The following incident, photographed by Knights-Whittome in 1911 and titled simply ‘Belmont Motor Accident’ was reported in the Sutton Advertiser, Friday 6 Oct, 1911 (page 4).
“About 4 pm on Wednesday a large touring car belonging to Mr F.A. Bevan of Park-lane, W., was proceeding towards London from Banstead, and while crowning over the bridge outside Belmont Railway Station the near rear tyre suddenly burst. The driver, a man named Smith, applied the brakes sharply with the result that the car slewed right round, narrowly missing another car, and dashed backwards through the fence bounding the line. It then slid down the bank some 23ft. on to the rail below, its speed being checked by the stump of a tree. Fortunately no train happened to be passing at the moment for the car entirely blocked the line. The chauffeur stuck to his wheel, and had a marvellous escape from death, sustaining only a few bruises, whilst the car, externally at any rate, was not much damaged. The railway employees got assistance and tried to raise the car but failed. A breakdown gang was then sent for, and at 10.30pm. with the aid of a powerful steam crane, the car was raised to the roadway, where it was found that the machinery was undamaged. The up line was blocked altogether for about six and a half hours.”

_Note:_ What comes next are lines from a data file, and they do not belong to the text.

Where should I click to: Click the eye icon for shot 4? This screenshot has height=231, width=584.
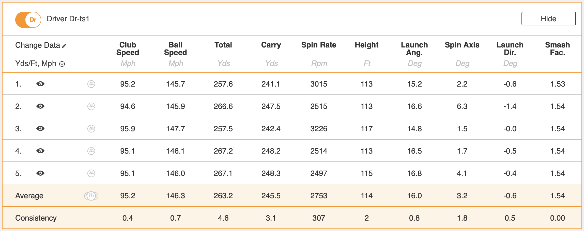click(40, 151)
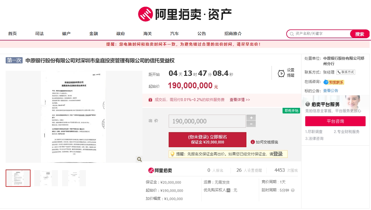The height and width of the screenshot is (210, 371).
Task: Click the magnifier zoom icon on document image
Action: pyautogui.click(x=139, y=159)
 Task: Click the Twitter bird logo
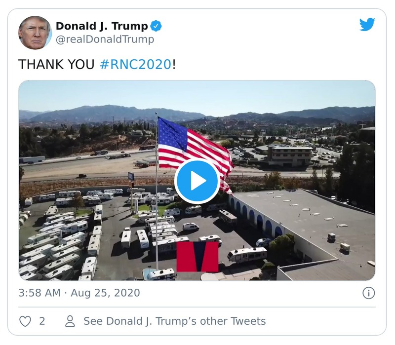pyautogui.click(x=367, y=25)
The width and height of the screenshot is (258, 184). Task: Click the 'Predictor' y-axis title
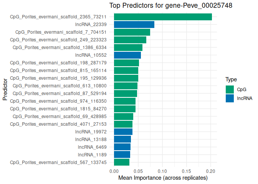(x=5, y=89)
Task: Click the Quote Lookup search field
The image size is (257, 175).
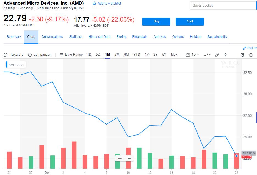Action: [223, 5]
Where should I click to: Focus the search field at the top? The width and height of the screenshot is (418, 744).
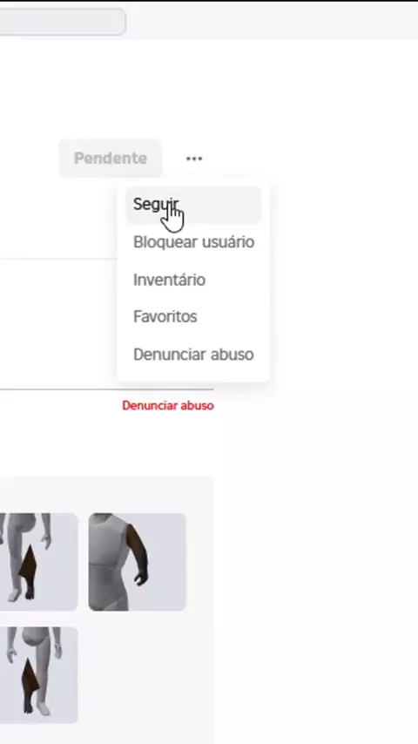(63, 22)
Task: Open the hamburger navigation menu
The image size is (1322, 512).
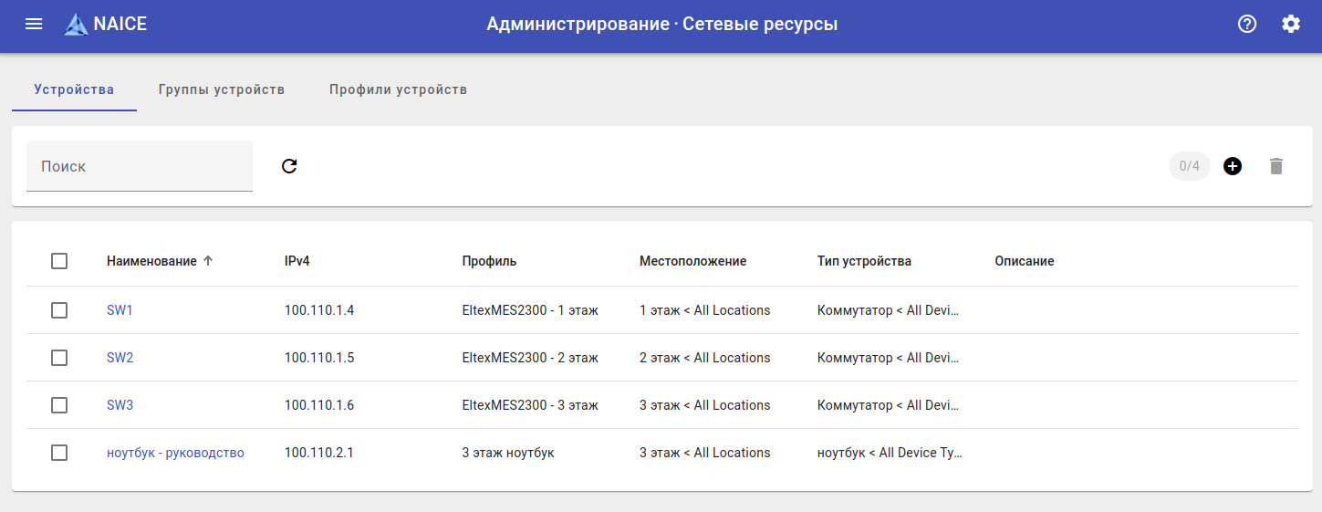Action: (x=34, y=25)
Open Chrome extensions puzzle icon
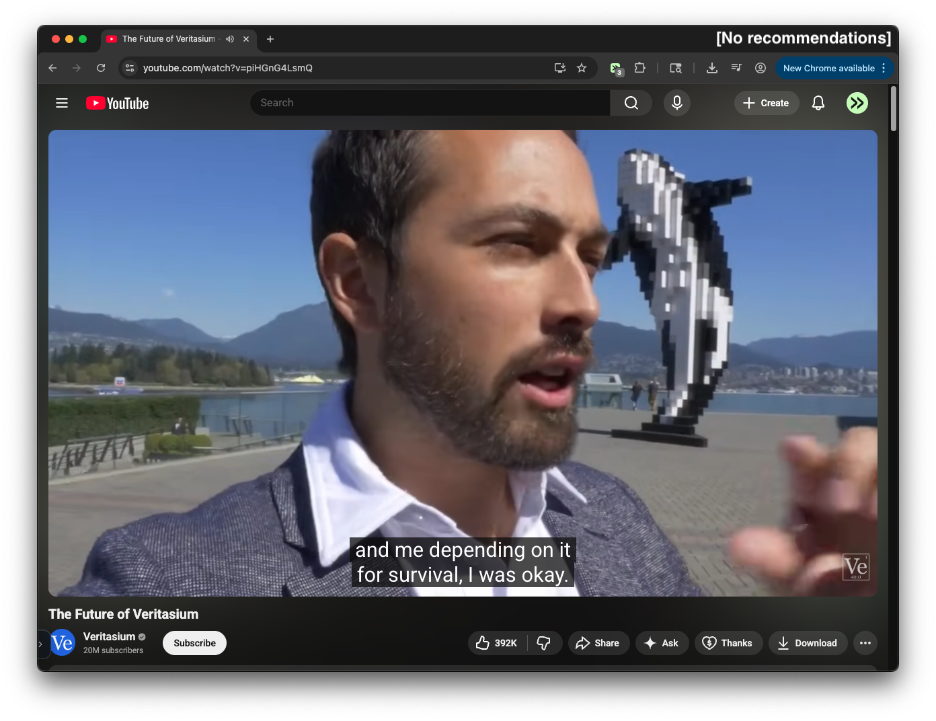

We do not have a great many plates of ‘events’, let alone news stories in our collection so it seems likely that this Knights-Whittome just happened to be in the right place at the right time to capture this incident. Certainly, with six and a half hours to work with, he would have had plenty of time to make the trek up the Brighton Road from his studio in Sutton to record events as word of the accident reached the town centre. The photograph did not appear in local press, so whether he took it with a commercial purpose in mind or just out of personal interest we cannot be sure. The plate is dated 7 Oct, 3 days after the accident, and marked simply ‘1’. Presumably this means that just one print was made of the image, but for whom or what purpose, we do not know.
All we can deduce is, that while it may have been a little more infrequent, ‘rail commuter hell’ is certainly not just a twenty-first century cross to bear.